Just been watching “Lazy Town” on CBeebies with my (mesmerised) daughters (3). I reckon it should be called “Crazy Town” since, erm, everyone’s just crazy there.

It’s visually a real treat: imagine a cartoon meets real actors meets sponge sets and puppets. Hmm – put like that it does sound weird. Primary and pastel colours, plastic masks, music-hall piano and “ta-daaaa” sound effects and that goodie-goodie moral “reveal” in the story telling… Sigh.

The main character is Sportacus (!) who’s erm sporty. There’s a nice kid Stephanie who’s nice and a traditional baddie (like Dick Dastardly) called, helpfully, Robbie Rotten. The rest are puppets. The plot each time is: Robbie dresses up and does something naughty. Stephanie is suspicious but nice, everyone else is gullible and shallow. Sportacus is nice, dim, well-meaning but fit. He bumbles his way to ‘victory’, helped sometimes by the innate non-nastiness of the populace of the town.

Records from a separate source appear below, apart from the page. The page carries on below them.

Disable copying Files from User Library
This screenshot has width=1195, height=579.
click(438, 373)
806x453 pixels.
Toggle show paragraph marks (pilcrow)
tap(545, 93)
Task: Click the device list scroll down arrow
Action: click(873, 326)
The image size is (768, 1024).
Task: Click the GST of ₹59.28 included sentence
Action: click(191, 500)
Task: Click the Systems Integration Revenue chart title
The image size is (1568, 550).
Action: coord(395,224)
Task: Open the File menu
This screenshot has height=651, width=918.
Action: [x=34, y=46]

So far, so boring. What saves this show is that it’s got great dance routines (yes, I AM sad!), good filming (think “Delicatessen” for kids) and it’s just sweet.

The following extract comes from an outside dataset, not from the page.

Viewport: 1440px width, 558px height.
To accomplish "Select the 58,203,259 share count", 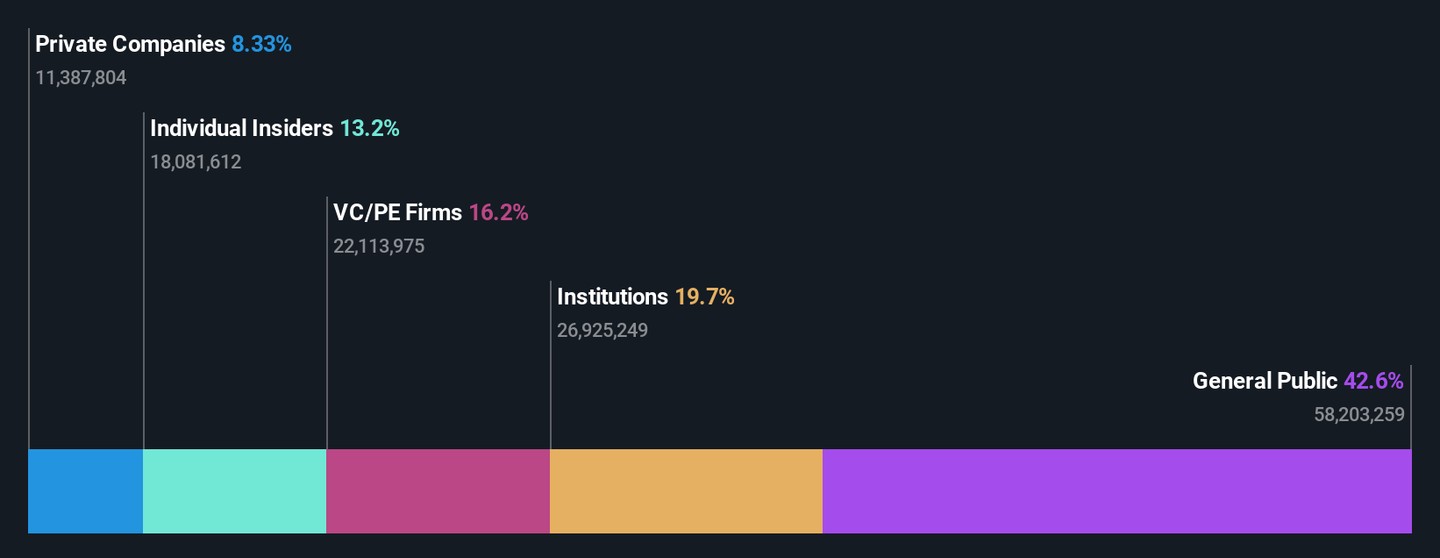I will tap(1359, 414).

I was pleased therefore to find out that it’s Icelandic. Huzzah. That explains the ‘unique’ take on life. The creator saith:

The philosophy of Lazy Town is
to motivate children and inspire them to live a healthy life.
The creator of Lazy Town, Magnus Scheving, also plays
one of the leading roles, athletic, super-fit super-hero
Sporticus. This children’s programme has received wide
acclaim in the United States.

Sigh – if only life were like this!

Fast Company has an article on it (thanks, Google!):

It really shouldn’t work: a 41-year-old Icelander in a blue spandex unitard, with a waxed Dali mustache, floppy cap, and goggles, doing one-handed push-ups, high kicks, and backflips to convince kids that exercise is cool. …

In a (healthy) nutshell, each show is a 30-minute tale of sporting Sportacus outfoxing the slothful villain Robbie Rotten and encouraging LazyTown’s young couch potatoes to swap their PS2s for outdoor pursuits and fresh vegetables. The pink-haired heroine Stephanie interrupts the action with bubblegum-pop music.

More info on Wikipedia.

That my girls are currently glued to the telly rather undermines the hope (the medium kills the message in this case).

Right – enough typing: there’s a dance/pop routine on: “if you believe there is always a way (always a way”, “gorra believe it, gorra believe it, gorra believe in yerrself”)”. Just going to drop onto the sofa with the girls and get motivated. I believe it!